» ТЕКСТ ДЛЯ ЧТЕНИЯ
┌────────

Проходит еще несколько минут."Не знаю, что со мной, я вижу свет… Я умираю счастливым", — теперь он счастлив не только из‑за того, что рядом его дети, но и потому, что видит свет."В нем замерла жизнь, но засветилось нечто другое. Дыхание все слабело, взгляд становился все глубже. Это был мертвец, за спиной которого угадывались крылья", — так описывает Гюго своего умирающего героя.

Писатель, который всю жизнь считался антиклерикалом, рисует картину, в которой присутствие Божие ощущается абсолютно реально. На деле он оказывается вовсе не безбожником, а, наоборот, первопроходцем на той дороге к Богу, по которой до него, возможно, вообще не ходили.

└────────

» ЗАДАНИЕ 1
Выпишите из отрывка об умирающем герое Гюго все глаголы в форме первого лица из слов, которые произносит сам герой.
» ЗАДАНИЕ 2
Продолжите отрывок об умирающем герое Гюго, начав сразу после его последнего предложения.
Записи ниже никак не связаны с текстом.

» ПРЕДОСТАВЛЕННЫЕ ЗАПИСИ

┌────────

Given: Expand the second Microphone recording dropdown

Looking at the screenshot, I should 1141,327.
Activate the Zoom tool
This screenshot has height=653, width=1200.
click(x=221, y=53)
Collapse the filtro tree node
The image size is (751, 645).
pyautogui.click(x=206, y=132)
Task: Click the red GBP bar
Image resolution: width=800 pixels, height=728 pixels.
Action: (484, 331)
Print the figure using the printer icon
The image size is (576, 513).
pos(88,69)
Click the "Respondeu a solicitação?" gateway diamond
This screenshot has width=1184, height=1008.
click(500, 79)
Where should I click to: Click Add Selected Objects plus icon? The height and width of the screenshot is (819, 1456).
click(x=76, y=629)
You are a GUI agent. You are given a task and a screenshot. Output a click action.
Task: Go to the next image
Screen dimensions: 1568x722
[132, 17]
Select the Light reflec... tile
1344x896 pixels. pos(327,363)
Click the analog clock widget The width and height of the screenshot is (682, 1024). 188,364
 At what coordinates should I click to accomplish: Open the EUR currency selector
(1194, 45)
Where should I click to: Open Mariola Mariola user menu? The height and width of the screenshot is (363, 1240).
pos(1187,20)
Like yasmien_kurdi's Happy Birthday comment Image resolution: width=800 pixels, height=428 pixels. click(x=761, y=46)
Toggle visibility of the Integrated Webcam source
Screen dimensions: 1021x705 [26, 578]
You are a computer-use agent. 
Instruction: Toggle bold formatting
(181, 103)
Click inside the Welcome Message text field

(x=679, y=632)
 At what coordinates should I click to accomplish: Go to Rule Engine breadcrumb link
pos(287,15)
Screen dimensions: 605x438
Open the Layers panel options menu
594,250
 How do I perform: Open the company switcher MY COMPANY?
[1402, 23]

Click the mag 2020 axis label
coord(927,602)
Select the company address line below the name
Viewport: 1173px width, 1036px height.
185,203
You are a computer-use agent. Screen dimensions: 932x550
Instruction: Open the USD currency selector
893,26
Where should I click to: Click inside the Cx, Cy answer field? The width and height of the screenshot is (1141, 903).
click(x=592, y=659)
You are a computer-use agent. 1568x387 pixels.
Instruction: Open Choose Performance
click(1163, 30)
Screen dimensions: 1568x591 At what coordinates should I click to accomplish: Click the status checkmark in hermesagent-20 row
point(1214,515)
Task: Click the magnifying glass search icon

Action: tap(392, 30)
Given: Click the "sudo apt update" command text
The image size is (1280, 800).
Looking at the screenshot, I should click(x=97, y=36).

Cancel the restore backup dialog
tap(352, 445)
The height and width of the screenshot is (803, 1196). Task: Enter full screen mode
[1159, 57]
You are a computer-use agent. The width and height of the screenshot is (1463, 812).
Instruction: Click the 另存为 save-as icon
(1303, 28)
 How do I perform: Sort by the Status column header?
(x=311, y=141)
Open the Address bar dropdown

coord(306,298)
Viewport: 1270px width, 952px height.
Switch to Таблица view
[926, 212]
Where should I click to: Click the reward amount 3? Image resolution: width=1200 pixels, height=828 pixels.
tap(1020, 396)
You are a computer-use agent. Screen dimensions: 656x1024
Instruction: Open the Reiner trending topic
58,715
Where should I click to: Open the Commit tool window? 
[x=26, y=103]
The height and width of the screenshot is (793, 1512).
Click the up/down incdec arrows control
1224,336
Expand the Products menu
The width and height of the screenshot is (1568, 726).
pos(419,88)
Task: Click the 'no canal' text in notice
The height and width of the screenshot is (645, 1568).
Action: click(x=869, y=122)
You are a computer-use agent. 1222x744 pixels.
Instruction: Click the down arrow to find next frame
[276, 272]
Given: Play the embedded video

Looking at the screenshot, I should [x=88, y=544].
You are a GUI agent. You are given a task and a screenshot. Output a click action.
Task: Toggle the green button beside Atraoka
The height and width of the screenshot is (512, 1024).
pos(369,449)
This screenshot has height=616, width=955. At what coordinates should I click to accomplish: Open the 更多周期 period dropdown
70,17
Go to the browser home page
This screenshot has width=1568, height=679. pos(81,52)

└────────

» ОТВЕТ 1
знаю, вижу, умираю

» ОТВЕТ 2
Оказывается, что любовь побеждает не только страх, но и смерть, однако при одном непременном условии: когда и тому, кто уходит, и тем, кто остается, бесконечно больно. Тайна нашего бессмертия раскрывается всем, но для этого нам необходимо научиться одной–единственной вещи — не бояться боли. Настоящей и невероятно сильной боли. И тогда станет ясно, что навсегда нам дана все‑таки не смерть, а жизнь.

«Плащаницею чистою обвив...»

22 октября 2000 года в Турине завершилась продолжавшаяся два месяца демонстрация Святой Плащаницы, во время которой ей поклонилось миллионы паломников из всех стран мира, в том числе и из России.

«Благообразный Иосиф с древа сняв Пречистое Тело Твое, плащаницею чистою обвив и вонями во гробе новом покрыв, положил». Эти слова, многократно звучащие в православных храмах по всему миру в дни Страстной седмицы, священник произносит каждый раз во время литургии, когда после Великого входа и пения Херувимской песни покрывает воздухом святой хлеб на дискосе и чашу с вином. «Плащаницею чистою обвив»…

Слова эти, как это нередко бывает в византийской церковной поэзии, почти дословно взяты из разных мест Евангелия, в которых описывается погребение Иисуса, совершенное Иосифом и Никодимом.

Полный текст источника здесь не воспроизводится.